§ What to do
The answer should hold exactly the lines of the entries below from the one containing "You are a computer-use agent. This" through the last line, both included.

[Dataset entries]

"""

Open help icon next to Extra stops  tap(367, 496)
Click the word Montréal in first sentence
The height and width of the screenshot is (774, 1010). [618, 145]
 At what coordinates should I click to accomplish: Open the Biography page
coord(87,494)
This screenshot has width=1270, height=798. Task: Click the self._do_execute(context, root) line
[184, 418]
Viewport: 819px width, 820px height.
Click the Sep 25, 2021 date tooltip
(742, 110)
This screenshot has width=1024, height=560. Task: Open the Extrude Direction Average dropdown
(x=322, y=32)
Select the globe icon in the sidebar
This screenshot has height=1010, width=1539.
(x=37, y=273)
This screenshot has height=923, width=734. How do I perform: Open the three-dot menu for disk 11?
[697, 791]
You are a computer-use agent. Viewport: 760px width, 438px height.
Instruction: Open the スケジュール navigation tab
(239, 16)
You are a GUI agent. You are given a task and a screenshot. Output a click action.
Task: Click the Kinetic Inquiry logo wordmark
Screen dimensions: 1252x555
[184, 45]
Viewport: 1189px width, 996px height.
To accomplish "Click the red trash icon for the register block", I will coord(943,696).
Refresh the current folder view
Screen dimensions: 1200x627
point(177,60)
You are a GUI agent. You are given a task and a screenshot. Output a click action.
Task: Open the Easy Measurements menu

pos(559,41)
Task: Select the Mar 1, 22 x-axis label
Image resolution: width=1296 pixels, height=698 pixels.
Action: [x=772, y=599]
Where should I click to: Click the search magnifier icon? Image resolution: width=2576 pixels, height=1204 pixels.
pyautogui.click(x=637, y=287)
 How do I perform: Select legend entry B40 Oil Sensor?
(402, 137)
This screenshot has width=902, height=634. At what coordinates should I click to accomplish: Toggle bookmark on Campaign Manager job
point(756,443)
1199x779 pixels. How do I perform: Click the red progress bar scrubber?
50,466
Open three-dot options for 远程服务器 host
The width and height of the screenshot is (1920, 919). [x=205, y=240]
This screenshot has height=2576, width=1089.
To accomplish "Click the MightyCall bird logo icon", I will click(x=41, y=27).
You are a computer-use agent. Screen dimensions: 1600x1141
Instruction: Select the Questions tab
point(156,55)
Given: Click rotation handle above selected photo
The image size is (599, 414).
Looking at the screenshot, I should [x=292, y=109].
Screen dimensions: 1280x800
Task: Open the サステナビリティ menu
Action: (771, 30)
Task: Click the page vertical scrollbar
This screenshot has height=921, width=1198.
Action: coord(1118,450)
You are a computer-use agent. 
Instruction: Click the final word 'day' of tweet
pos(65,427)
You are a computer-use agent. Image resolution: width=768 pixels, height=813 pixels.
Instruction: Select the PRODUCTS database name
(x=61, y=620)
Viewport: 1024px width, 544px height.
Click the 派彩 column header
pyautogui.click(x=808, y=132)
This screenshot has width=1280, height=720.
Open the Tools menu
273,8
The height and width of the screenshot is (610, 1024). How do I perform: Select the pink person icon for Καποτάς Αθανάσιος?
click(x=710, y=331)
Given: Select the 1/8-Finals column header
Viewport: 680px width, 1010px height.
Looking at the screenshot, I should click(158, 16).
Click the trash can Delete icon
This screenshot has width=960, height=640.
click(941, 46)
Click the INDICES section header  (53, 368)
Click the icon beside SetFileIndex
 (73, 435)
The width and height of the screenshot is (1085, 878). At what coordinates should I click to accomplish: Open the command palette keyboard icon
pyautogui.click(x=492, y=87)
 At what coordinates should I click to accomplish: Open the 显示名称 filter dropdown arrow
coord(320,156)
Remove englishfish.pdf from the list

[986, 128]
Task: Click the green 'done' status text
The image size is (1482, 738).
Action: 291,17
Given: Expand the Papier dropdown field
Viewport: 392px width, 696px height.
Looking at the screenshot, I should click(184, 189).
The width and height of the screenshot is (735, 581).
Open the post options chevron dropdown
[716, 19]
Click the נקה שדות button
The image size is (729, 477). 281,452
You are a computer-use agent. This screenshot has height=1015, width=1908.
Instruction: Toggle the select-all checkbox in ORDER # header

"""

§ Result for this task
You are a computer-use agent. This screenshot has height=1015, width=1908.
Instruction: Toggle the select-all checkbox in ORDER # header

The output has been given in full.